Wednesday 29 July 2009

As if by magic...

Hot on the heels of my last post, here is a recent article from the Financial Times by serial entrepreneur, Luke Johnson, which should serve as a checklist for anybody using a finance director (which should be everybody!).

Numbers guys you can count on gives it to you straight. As Luke says "a proper company cannot function without a decent finance director at the helm, supervising, informing and warning." Ignore him at your peril!

Saturday 18 July 2009

FDs taking the centre stage – is yours up to it?

Yet another study has revealed that CFOs and FDs are now coming into their own. All right, it comes from the Chartered Association of Certified Accountants so maybe there is a hint of vested self interest, but even so, there is enough anecdotal evidence out there to suggest that the principles of sound financial management and good business practise are not mutually exclusive in the way that they seemed to be during the recent bubble years. At last we downtrodden finance folk are being given the chance to do what we do best, and save our businesses in the process.

But wait a minute what is this other sound? Desk being cleared and doors slamming shut behind you? Whisper it but some CFOs and FDs are now being “found out”, and that the qualities that made them adequate during the boom years are not suitable for the tough times that are now upon us. At a recent conference I attended, the Managing Director of a respected local business told of how, when faced with a downturn in business last year, he quickly realised that his FD was not up the task and as a result very quickly got himself a new one.
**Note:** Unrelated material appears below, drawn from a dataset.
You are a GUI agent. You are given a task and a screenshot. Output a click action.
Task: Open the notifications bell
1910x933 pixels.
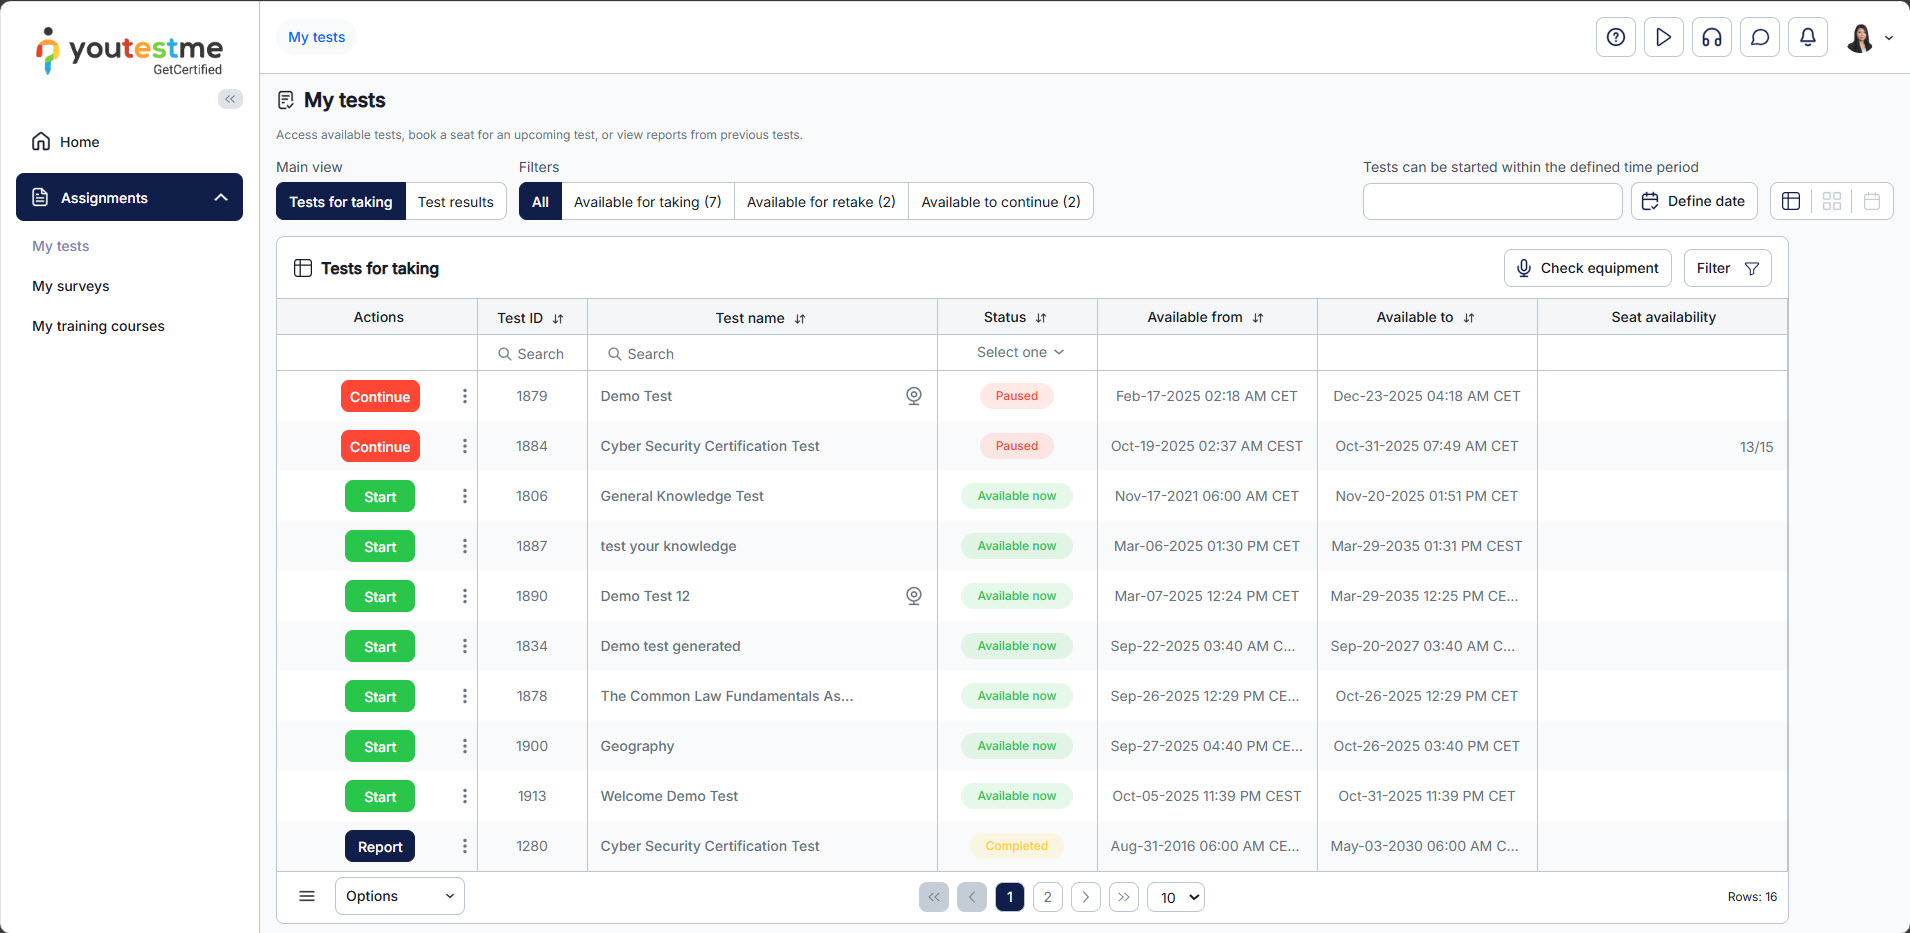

Studies show that 80% of the value of an FD comes from 20% of their time. Much of an FD’s time in many organisations is often spent on managing other functions, such as IT and HR which may not fit their skillsets, or indulging in internal politics. In situations like this, the question a value for money becomes more and more pertinent. If you are paying somebody a package in excess of £100k you would expect them to be performing at this time and showing their true worth. If they are not, it may be time to consider other options.

Wednesday 15 July 2009

When the going gets tough, it is time to show real leadership

Leaders. Overused, abused, misunderstood?

Possibly, although I think these words are more apt when they apply to the term leadership. Never in the field of business education has there been a more analysed and yet arguably more poorly taught discipline. Many would-be business leaders on leadership courses end up being put through all sorts of self analysis tools, pumped full of the most up to date leadership theories and encouraged to seek their examples from the sporting and military world. And yet in spite of this, leadership in the UK remains of varying quality, and most business failures tend to be the result of poor leadership.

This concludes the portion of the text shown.